==== Page text ====

GBP: UK unemployment now at 1974 low
EUR: Euro hits a ceiling
USD: US inflation to keep falling?
Sterling finished higher amongst the G10 currencies yesterday, with risk appetite still on the up on Ukraine’s counter offence against Russia.
GDP for July came in worse than expected, but nonetheless showed a rebound from the -0.6% print in June.
Today’s job reports showed that the UK job market remains relatively tight still. The unemployment rate dropped to the lowest since 1974 to 3.6%, and wage growth continued to accelerate higher suggesting that the Bank of England may need to keep on aggressively hiking rates, lifting chances of a 0.75% rate hike.
The fallout? Sterling remains well supported with GBPUSD getting to the highest since the 30th August.
Euro gains stalled versus the US dollar yesterday at key resistance levels of the 50-day moving average, as well as the upper channel of the 2022 downtrend (see chart of the day). Breach of these levels could be very key in terms of breaking this long term downtrend, so price action around these levels will be key to watch.
On the GBPEUR we saw markets reject the May 2021 low again, suggesting key support levels for the currency pair. Euro sellers to buy pounds should be eyeing up these levels should they have a requirement.
Markets continue to ride the positive risk appetite from last week, and the fall in gas prices also contributed. Natural gas prices fell on the EU’s plans to curb power consumption, and provide liquidity to energy markets to counter the threat of an energy crisis hitting the Eurozone.

====

To-do list:
A. From the currency update, return the passage between "On the GBPEUR" and "have a requirement.", inclusive.
B. Translate this sentence from the currency update into Spanish: "GDP for July came in worse than expected, but nonetheless showed a rebound from the -0.6% print in June."

==== Dataset content ====

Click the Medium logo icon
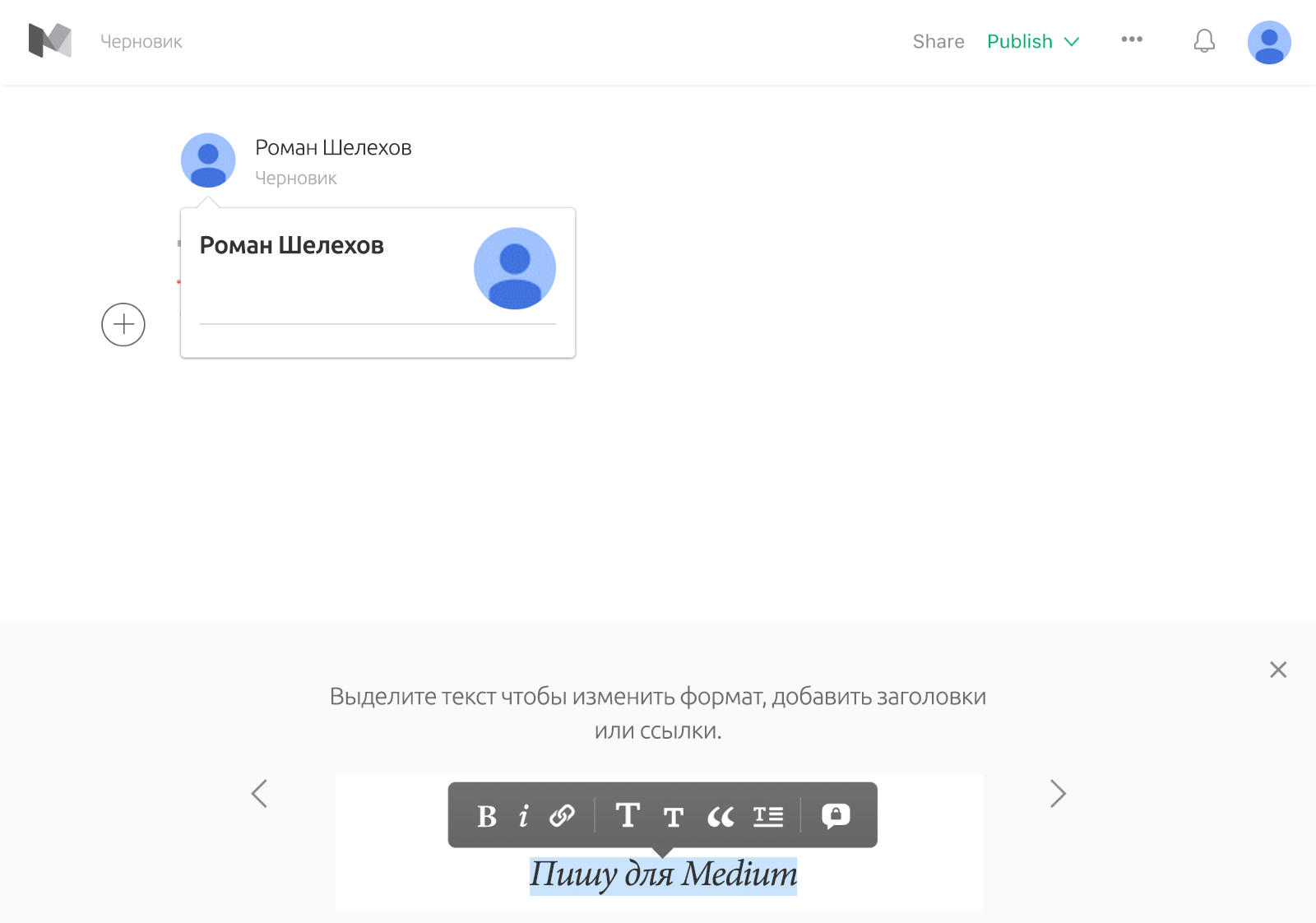The width and height of the screenshot is (1316, 923). click(50, 41)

====

Answers for the exercise:
A.
On the GBPEUR we saw markets reject the May 2021 low again, suggesting key support levels for the currency pair. Euro sellers to buy pounds should be eyeing up these levels should they have a requirement.

B. El PIB de julio resultó peor de lo esperado, pero aun así mostró un repunte respecto a la cifra de -0,6 % de junio.